Besides, the feeding section 80 includes a paper discharge roller
83 at a place just before the sheet P is discharged to the outside
of the print section 2. A paper discharge tray 84 to receive the
sheet P discharged by the paper discharge roller 83 is formed at
the upper surface of the print section 2.
[0017] Next, the description will be continued with reference to
FIG. 2 showing an enlarged view of one image forming station
60.
[0018] The image forming station 60 includes a photoconductive body
61 to which light emitted from the laser optical unit 20 is
irradiated, a charging unit 62 to give a uniform charge to the
photoconductive body 61, a developing unit 63 that contains toner
and supplies the toner to the photoconductive body 61, an
intermediate transfer roller 64 to transfer the toner supplied on
the photoconductive body 61 to the intermediate transfer belt 51,
and a cleaning unit 65 to clean the toner that is not transferred
to the intermediate transfer belt 51 but remains on the
photoconductive body 61. The respective image forming stations 60Y,
60M, 60C and 60K have the same structure.

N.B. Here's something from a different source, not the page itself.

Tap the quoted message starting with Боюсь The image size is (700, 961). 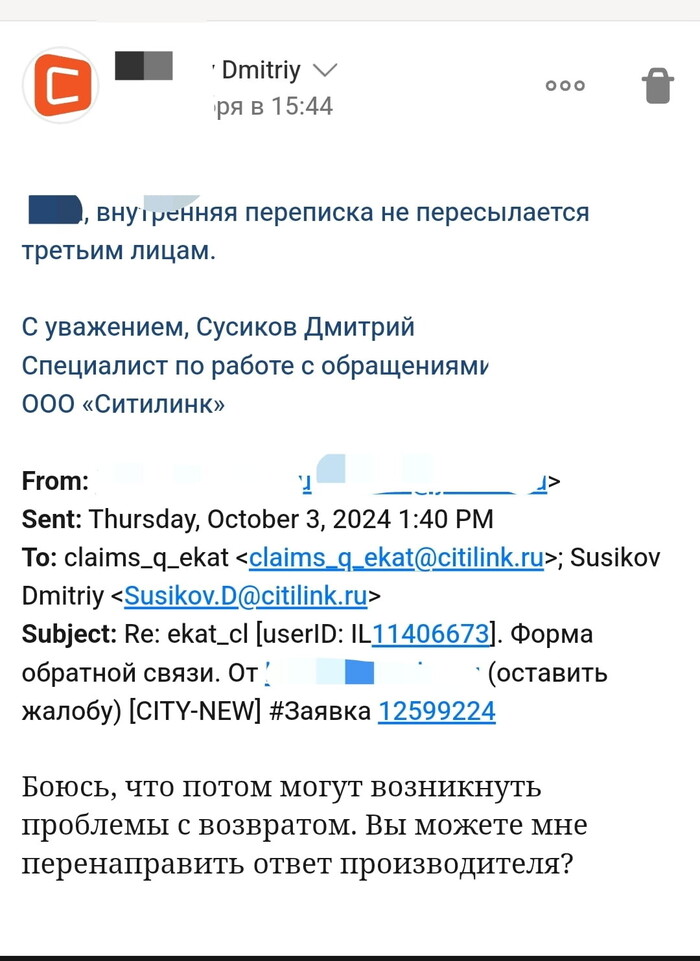[304, 826]
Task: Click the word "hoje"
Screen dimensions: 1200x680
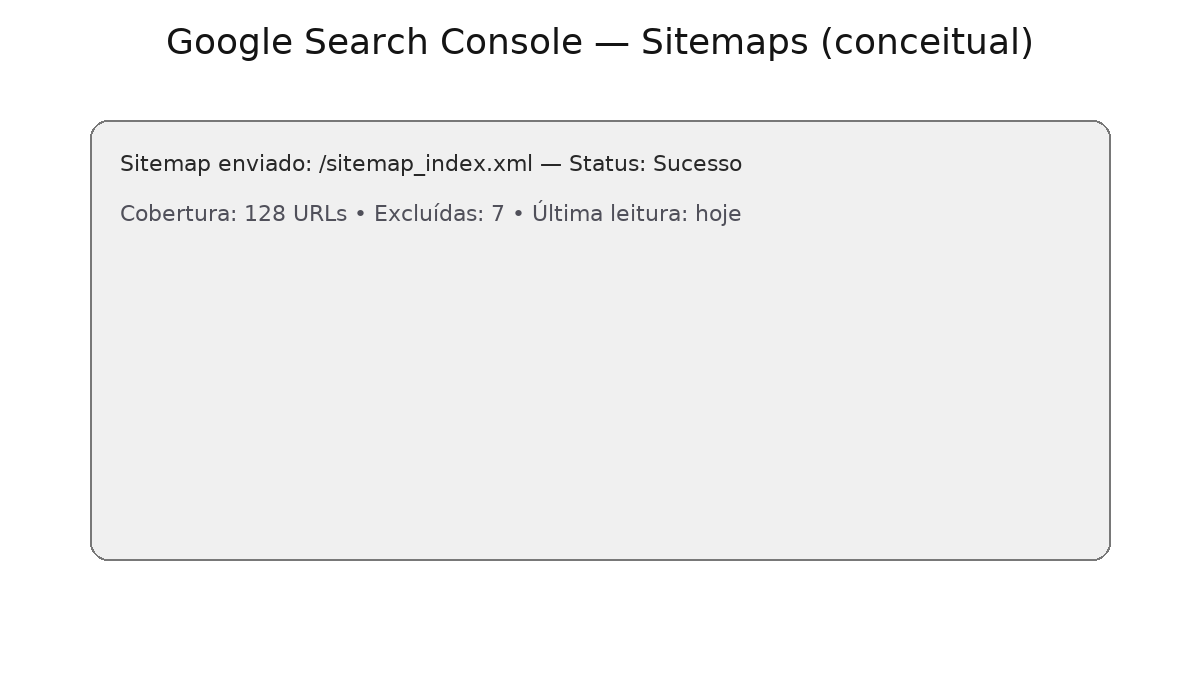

[0019] Next, the operation of image formation will be
described.
[0020] The charging unit 62 gives a uniform charge to the
photoconductive body 61. A latent image is formed on the uniformly
charged photoconductive body 61 by the light emitted from the laser
optical unit 20. The developing unit 63 supplies toner to the
photoconductive body 61, and forms a toner image on the
photoconductive body 61. The toner image formed on the
photoconductive body 61 by the developing unit 63 is transferred to
the intermediate transfer belt by the intermediate transfer
roller.
[0021] Besides, the sheet P taken out by the pickup roller 12 from
the paper feed cassette 11 is fed by the plural feeding rollers 82.

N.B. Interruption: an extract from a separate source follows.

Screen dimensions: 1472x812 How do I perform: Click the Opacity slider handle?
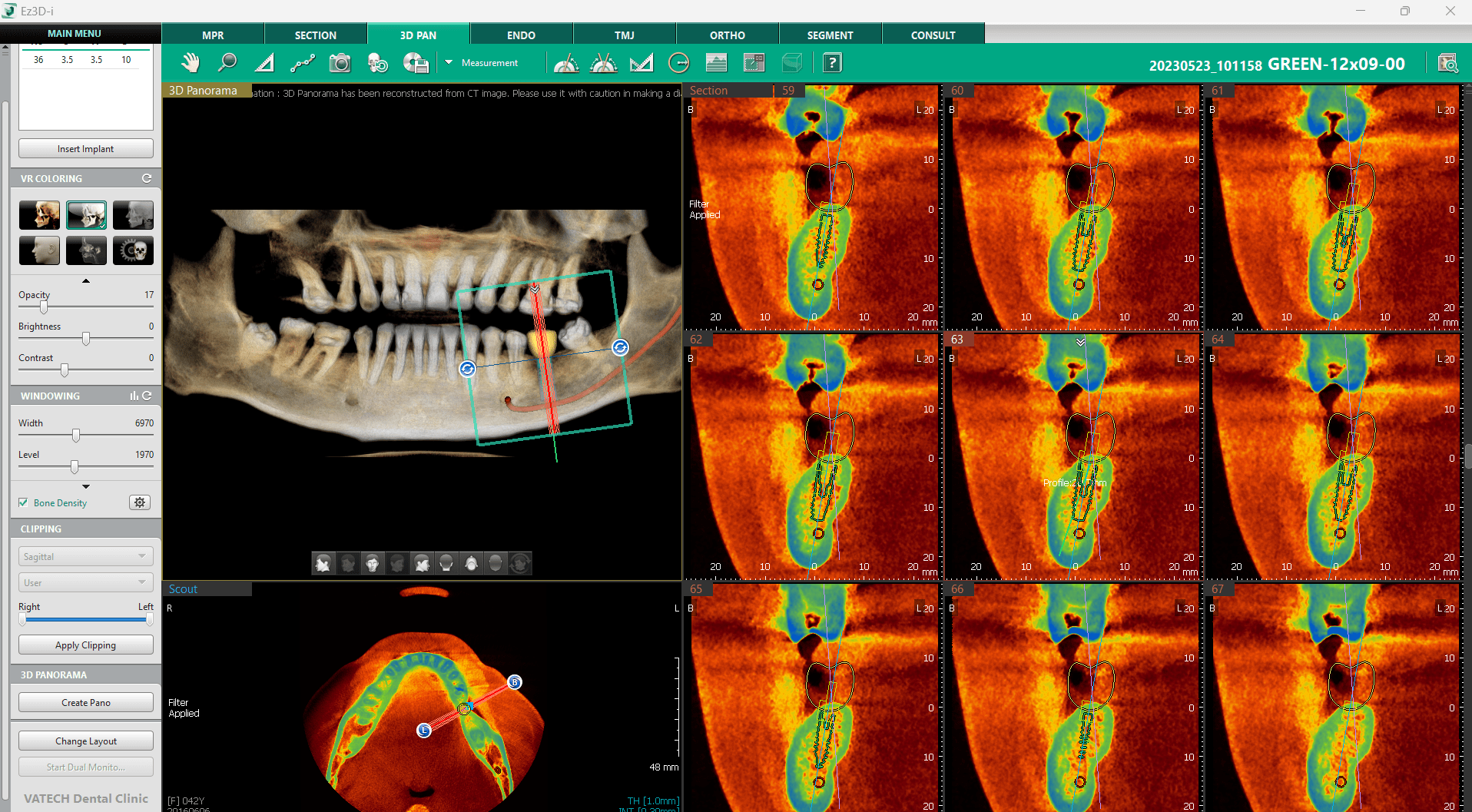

When the sheet P reaches the transfer roller 55, the toner image
formed on the intermediate transfer belt 51 is transferred. The
sheet P on which the image is transferred is further fed, is fixed
by the fuser 70, and is discharged to the paper discharge tray
84.
[0022] Next, the fuser 70 of the first embodiment will be described
in detail with reference to FIG. 3.
[0023] The fuser 70 includes a heat roller 71, an endless belt 72,
a first press roller 73, a second press roller 74, a tension roller
75 and the like.
[0024] The heat roller 71 is arranged at the intermediate transfer
belt 51 side with respect to the feeding section 80. Although not
shown, the heat roller 71 is connected to a drive source at one
side, and has a function of a drive roller, and rotates in a
counterclockwise direction in FIG. 2. Besides, the heat roller 71
has a shape of an inner pipe made of metal, and includes a halogen
lamp heater 71h as a not-shown heat source. The halogen lamp heater
71h is the heat source to melt the toner. The heat source is not
limited to the halogen lamp heater, and may be a heat source using
an induction heating coil provided at an outer peripheral side of
the heat roller 71. Besides, in the heat roller 71, an elastic
member such as rubber may be provided on the outer peripheral
surface of the pipe made of metal in order to protect the heat
roller. The heat roller 71 contacts the toner image side of the
sheet on which the toner image is transferred by the transfer
roller 55.
[0025] The endless belt 72 is arranged on the opposite side to the
intermediate transfer belt 51 side with respect to the feeding
section 80. The endless belt 72 is arranged so that a part of the
outer peripheral surface contacts the outer peripheral surface of
the heat roller 71, and the sheet P is nipped and heated in a nip
portion as the contact area. The endless belt 72 is a belt made of
metal or polyimide. The endless belt 72 is driven by the driving of
the heat roller 71 and is rotated in a clockwise direction in FIG.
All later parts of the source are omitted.